Every entry that follows should be output again, word for word.
Start of Block
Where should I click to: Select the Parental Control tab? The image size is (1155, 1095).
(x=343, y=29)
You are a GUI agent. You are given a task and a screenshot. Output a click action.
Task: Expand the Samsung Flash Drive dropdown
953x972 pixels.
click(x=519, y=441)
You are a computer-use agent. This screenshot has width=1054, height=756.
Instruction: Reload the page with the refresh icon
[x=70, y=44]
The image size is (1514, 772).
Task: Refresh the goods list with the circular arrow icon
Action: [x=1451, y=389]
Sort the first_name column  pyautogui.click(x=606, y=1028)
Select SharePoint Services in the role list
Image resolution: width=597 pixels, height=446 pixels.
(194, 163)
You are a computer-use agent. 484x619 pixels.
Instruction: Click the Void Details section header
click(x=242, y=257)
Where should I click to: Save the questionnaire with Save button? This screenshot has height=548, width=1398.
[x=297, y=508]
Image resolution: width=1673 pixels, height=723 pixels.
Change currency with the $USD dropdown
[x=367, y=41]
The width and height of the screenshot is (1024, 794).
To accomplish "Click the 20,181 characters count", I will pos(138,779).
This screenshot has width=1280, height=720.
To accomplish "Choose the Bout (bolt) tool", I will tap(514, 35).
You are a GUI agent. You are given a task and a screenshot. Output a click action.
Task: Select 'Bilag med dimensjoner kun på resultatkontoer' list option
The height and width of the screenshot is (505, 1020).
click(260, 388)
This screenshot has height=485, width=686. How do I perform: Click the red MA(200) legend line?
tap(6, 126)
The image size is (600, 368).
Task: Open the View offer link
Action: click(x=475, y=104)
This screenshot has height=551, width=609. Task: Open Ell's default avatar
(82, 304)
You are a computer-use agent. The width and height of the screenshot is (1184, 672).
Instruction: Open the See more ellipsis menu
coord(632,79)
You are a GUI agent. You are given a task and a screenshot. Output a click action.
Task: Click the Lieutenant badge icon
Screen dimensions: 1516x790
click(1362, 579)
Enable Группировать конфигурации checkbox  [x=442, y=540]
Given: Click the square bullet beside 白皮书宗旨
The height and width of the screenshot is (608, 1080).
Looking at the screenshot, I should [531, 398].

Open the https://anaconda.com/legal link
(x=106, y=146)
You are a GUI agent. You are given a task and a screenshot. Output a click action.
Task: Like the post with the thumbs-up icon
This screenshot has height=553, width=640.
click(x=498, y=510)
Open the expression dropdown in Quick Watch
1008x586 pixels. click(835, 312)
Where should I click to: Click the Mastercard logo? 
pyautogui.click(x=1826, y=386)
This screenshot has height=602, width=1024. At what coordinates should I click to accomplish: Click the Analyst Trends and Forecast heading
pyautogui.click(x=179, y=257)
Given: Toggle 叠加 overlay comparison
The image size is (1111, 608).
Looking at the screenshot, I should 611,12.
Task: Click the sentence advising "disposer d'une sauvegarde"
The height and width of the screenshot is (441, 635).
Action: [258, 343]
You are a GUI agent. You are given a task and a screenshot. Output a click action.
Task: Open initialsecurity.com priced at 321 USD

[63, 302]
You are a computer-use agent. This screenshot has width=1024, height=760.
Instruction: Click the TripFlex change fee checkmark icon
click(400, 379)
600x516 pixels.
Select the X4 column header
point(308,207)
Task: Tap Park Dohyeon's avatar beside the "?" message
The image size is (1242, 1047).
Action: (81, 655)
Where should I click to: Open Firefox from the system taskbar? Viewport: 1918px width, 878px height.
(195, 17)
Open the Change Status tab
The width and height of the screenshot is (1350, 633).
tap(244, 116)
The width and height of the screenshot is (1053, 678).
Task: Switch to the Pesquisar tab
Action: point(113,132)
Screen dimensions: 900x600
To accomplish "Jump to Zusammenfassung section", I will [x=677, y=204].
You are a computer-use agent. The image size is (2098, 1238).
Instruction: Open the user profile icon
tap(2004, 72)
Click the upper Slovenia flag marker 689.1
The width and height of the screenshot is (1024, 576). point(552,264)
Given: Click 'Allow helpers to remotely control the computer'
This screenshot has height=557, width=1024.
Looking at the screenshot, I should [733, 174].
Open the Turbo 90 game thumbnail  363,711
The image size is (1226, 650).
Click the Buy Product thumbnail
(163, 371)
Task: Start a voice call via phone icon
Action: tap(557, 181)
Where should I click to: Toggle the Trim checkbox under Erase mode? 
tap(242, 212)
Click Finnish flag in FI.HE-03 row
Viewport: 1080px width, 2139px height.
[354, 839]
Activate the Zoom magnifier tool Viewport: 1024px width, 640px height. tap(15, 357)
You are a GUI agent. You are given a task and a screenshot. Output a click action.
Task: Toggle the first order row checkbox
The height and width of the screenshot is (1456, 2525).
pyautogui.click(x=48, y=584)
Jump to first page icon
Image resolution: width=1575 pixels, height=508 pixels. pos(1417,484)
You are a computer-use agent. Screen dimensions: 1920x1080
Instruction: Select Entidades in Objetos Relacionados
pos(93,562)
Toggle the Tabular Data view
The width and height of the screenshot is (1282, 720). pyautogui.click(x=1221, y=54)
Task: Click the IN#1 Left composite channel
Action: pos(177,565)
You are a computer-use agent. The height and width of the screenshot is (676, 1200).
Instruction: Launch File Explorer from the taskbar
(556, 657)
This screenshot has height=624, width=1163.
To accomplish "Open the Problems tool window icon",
End of Block
### Solution to the problem
Where should I click to: Select the Parental Control tab? The image size is (1155, 1095).
(x=343, y=29)
You are a GUI agent. You are given a task and a screenshot. Output a click action.
Task: Expand the Samsung Flash Drive dropdown
953x972 pixels.
click(x=519, y=441)
You are a computer-use agent. This screenshot has width=1054, height=756.
Instruction: Reload the page with the refresh icon
[x=70, y=44]
The image size is (1514, 772).
Task: Refresh the goods list with the circular arrow icon
Action: [x=1451, y=389]
Sort the first_name column  pyautogui.click(x=606, y=1028)
Select SharePoint Services in the role list
Image resolution: width=597 pixels, height=446 pixels.
(194, 163)
You are a computer-use agent. 484x619 pixels.
Instruction: Click the Void Details section header
click(x=242, y=257)
Where should I click to: Save the questionnaire with Save button? This screenshot has height=548, width=1398.
[x=297, y=508]
Image resolution: width=1673 pixels, height=723 pixels.
Change currency with the $USD dropdown
[x=367, y=41]
The width and height of the screenshot is (1024, 794).
To accomplish "Click the 20,181 characters count", I will pos(138,779).
This screenshot has width=1280, height=720.
To accomplish "Choose the Bout (bolt) tool", I will tap(514, 35).
You are a GUI agent. You are given a task and a screenshot. Output a click action.
Task: Select 'Bilag med dimensjoner kun på resultatkontoer' list option
The height and width of the screenshot is (505, 1020).
click(260, 388)
This screenshot has height=485, width=686. How do I perform: Click the red MA(200) legend line?
tap(6, 126)
The image size is (600, 368).
Task: Open the View offer link
Action: click(x=475, y=104)
This screenshot has height=551, width=609. Task: Open Ell's default avatar
(82, 304)
You are a computer-use agent. The width and height of the screenshot is (1184, 672).
Instruction: Open the See more ellipsis menu
coord(632,79)
You are a GUI agent. You are given a task and a screenshot. Output a click action.
Task: Click the Lieutenant badge icon
Screen dimensions: 1516x790
click(1362, 579)
Enable Группировать конфигурации checkbox  [x=442, y=540]
Given: Click the square bullet beside 白皮书宗旨
The height and width of the screenshot is (608, 1080).
Looking at the screenshot, I should [531, 398].

Open the https://anaconda.com/legal link
(x=106, y=146)
You are a GUI agent. You are given a task and a screenshot. Output a click action.
Task: Like the post with the thumbs-up icon
This screenshot has height=553, width=640.
click(x=498, y=510)
Open the expression dropdown in Quick Watch
1008x586 pixels. click(835, 312)
Where should I click to: Click the Mastercard logo? 
pyautogui.click(x=1826, y=386)
This screenshot has height=602, width=1024. At what coordinates should I click to accomplish: Click the Analyst Trends and Forecast heading
pyautogui.click(x=179, y=257)
Given: Toggle 叠加 overlay comparison
The image size is (1111, 608).
Looking at the screenshot, I should 611,12.
Task: Click the sentence advising "disposer d'une sauvegarde"
The height and width of the screenshot is (441, 635).
Action: [258, 343]
You are a GUI agent. You are given a task and a screenshot. Output a click action.
Task: Open initialsecurity.com priced at 321 USD

[63, 302]
You are a computer-use agent. This screenshot has width=1024, height=760.
Instruction: Click the TripFlex change fee checkmark icon
click(400, 379)
600x516 pixels.
Select the X4 column header
point(308,207)
Task: Tap Park Dohyeon's avatar beside the "?" message
The image size is (1242, 1047).
Action: (81, 655)
Where should I click to: Open Firefox from the system taskbar? Viewport: 1918px width, 878px height.
(195, 17)
Open the Change Status tab
The width and height of the screenshot is (1350, 633).
tap(244, 116)
The width and height of the screenshot is (1053, 678).
Task: Switch to the Pesquisar tab
Action: point(113,132)
Screen dimensions: 900x600
To accomplish "Jump to Zusammenfassung section", I will [x=677, y=204].
You are a computer-use agent. The image size is (2098, 1238).
Instruction: Open the user profile icon
tap(2004, 72)
Click the upper Slovenia flag marker 689.1
The width and height of the screenshot is (1024, 576). point(552,264)
Given: Click 'Allow helpers to remotely control the computer'
This screenshot has height=557, width=1024.
Looking at the screenshot, I should [733, 174].
Open the Turbo 90 game thumbnail  363,711
The image size is (1226, 650).
Click the Buy Product thumbnail
(163, 371)
Task: Start a voice call via phone icon
Action: tap(557, 181)
Where should I click to: Toggle the Trim checkbox under Erase mode? 
tap(242, 212)
Click Finnish flag in FI.HE-03 row
Viewport: 1080px width, 2139px height.
[354, 839]
Activate the Zoom magnifier tool Viewport: 1024px width, 640px height. tap(15, 357)
You are a GUI agent. You are given a task and a screenshot. Output a click action.
Task: Toggle the first order row checkbox
The height and width of the screenshot is (1456, 2525).
pyautogui.click(x=48, y=584)
Jump to first page icon
Image resolution: width=1575 pixels, height=508 pixels. pos(1417,484)
You are a computer-use agent. Screen dimensions: 1920x1080
Instruction: Select Entidades in Objetos Relacionados
pos(93,562)
Toggle the Tabular Data view
The width and height of the screenshot is (1282, 720). pyautogui.click(x=1221, y=54)
Task: Click the IN#1 Left composite channel
Action: pos(177,565)
You are a computer-use agent. The height and width of the screenshot is (676, 1200).
Instruction: Launch File Explorer from the taskbar
(556, 657)
This screenshot has height=624, width=1163.
To accomplish "Open the Problems tool window icon",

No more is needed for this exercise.